Geopolitica
Nel giorno della caduta del Muro di Berlino, torna il doping da guerra fredda
È una casualità, ovviamente. Ma è una casualità che non passa inosservata: proprio nel 26esimo anniversario della Caduta del Muro di Berlino, sui giornali di tutto il mondo è in primo piano una storia di (presunto) doping di Stato, che evoca la guerra fredda simbolicamente finita proprio il 9 novembre 1989. La pratica fa riaffiorare alla memoria quanto accadeva nella Ddr, la Germania dell’Est, dove venivano ‘allevati’ sportivi a suon di sostanze illecite, lo steroide Oral-Turinabol, talvolta a loro insaputa. Il tutto sotto la supervisione della Stasi, i famigerati servizi segreti della Repubblica Democratica Tedesca. L’obiettivo era quello di migliorare le prestazioni e mostrare un’immagine vincente al mondo. Venti anni dopo va in scena un film simile, solo con qualche variante nella sceneggiatura. Ma nello stesso clima da guerra fredda.
Questa volta le ombre si stagliano sulla Russia e vengono sollevate dalla World Anti-Doping Agency (Wada), sul mondo dell’Atletica con un il coinvolgimento anche dalla Iaaf, la federazione internazionale. La Wada, che per anni ha tallonato Lance Armstrong fino all’ammissione pubblica dell’ex ciclista texano, è un organismo reduce proprio dal un successo di aver smascherato il comportamento illegale dell’americano sette volte vincitore del Tour de France. La richiesta è tranchant: squalificare i russi dalle competizioni di Atletica a ogni livello, dall’Europeo all’Olimpiade del 2016. Una sanzione pesantissima.

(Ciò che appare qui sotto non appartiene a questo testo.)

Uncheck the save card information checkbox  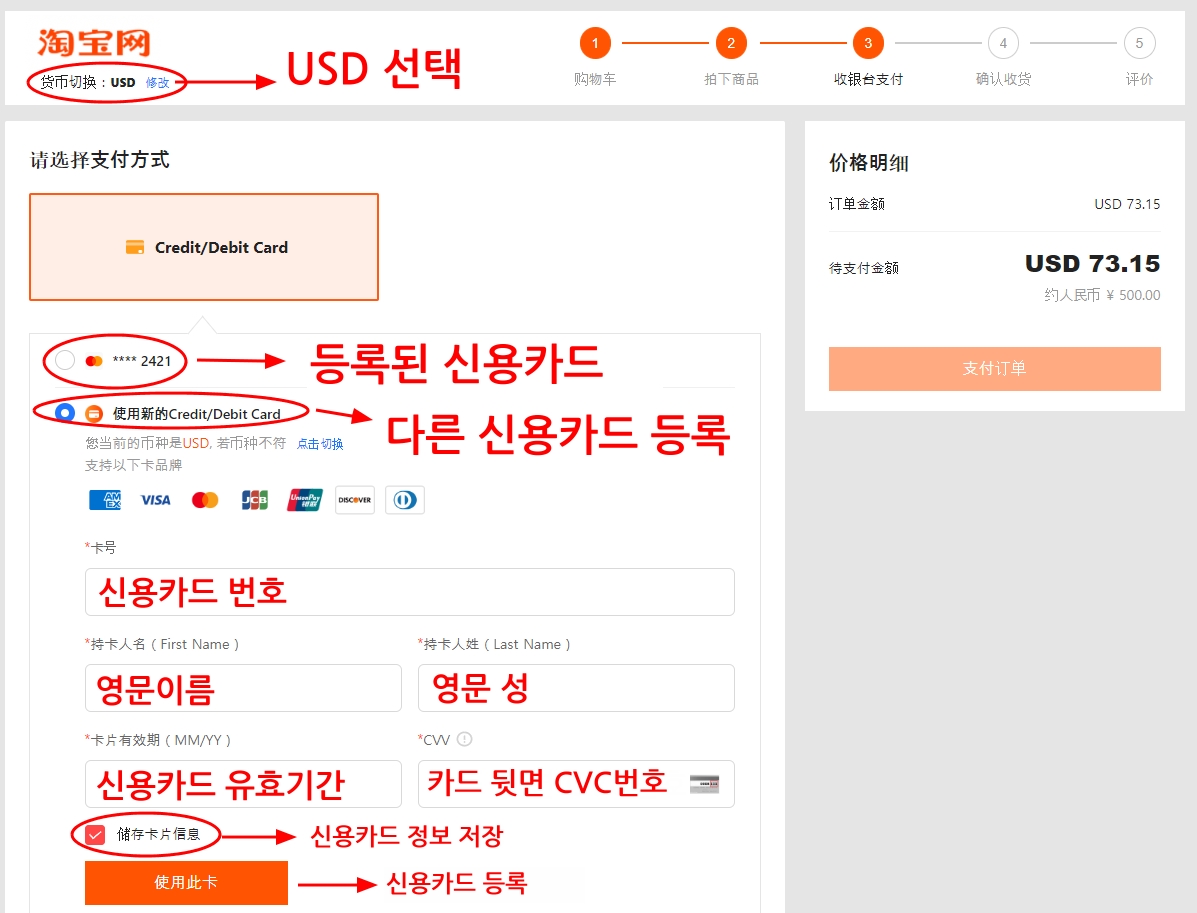pos(95,834)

Il rapporto, molto corposo, è così sintetizzabile in un principio: la Russia non avrebbe un sistema antidoping conforme agli standard internazionali. E non per mancanze di strumenti, bensì per un piano premeditato. «Sarebbe ingenuo pensare che tale azione sistematica possa essere avvenuta senza l’esplicita o tacita approvazione della autorità governative russe. L’infiltrazione di agenti dell’FSB testimonia la diretta intimidazione russa alle attività del laboratorio di Mosca», sostiene la Wada, tirando in causa direttamente la politica. Insomma, il caso è destinato a provocare conseguenze che travalicano l’ambito sportivo. Da Mosca il ministro dello Sport, Vitaly Mutko, uomo molto vicino a Putin è arrivata la secca smentita: «La Wada non ha il diritto di sospendere. Le conclusioni della commissione non sono sostenute da prove e non contengono fatti nuovi. Se si legge il rapporto è scritto più o meno così: secondo le nostre informazioni c’è l’influenza dello Stato, rappresentato dal ministero, su tutto questo sistema. Non abbiamo le prove, però allo stesso tempo riteniamo che ci sia un’influenza. Ma che tipo di accusa è?».
L’analogia con l’epoca della guerra fredda, e quindi con la Ddr, è quasi da brividi: prima la Stasi a orchestrare il doping di Stato, ora l’Fsb – il sostituto del Kgb – a gestire la situazione in Russia. E tutto ciò accade mentre i rapporti tra Russia e Occidente sono tesi, al limite della guerra fredda. Così il 9 novembre, ricordato per la caduta del Muro di Berlino, si apre un fronte. Forse l’ennesima tappa del muro che si sta costruendo tra Mosca e le capitali occidentali.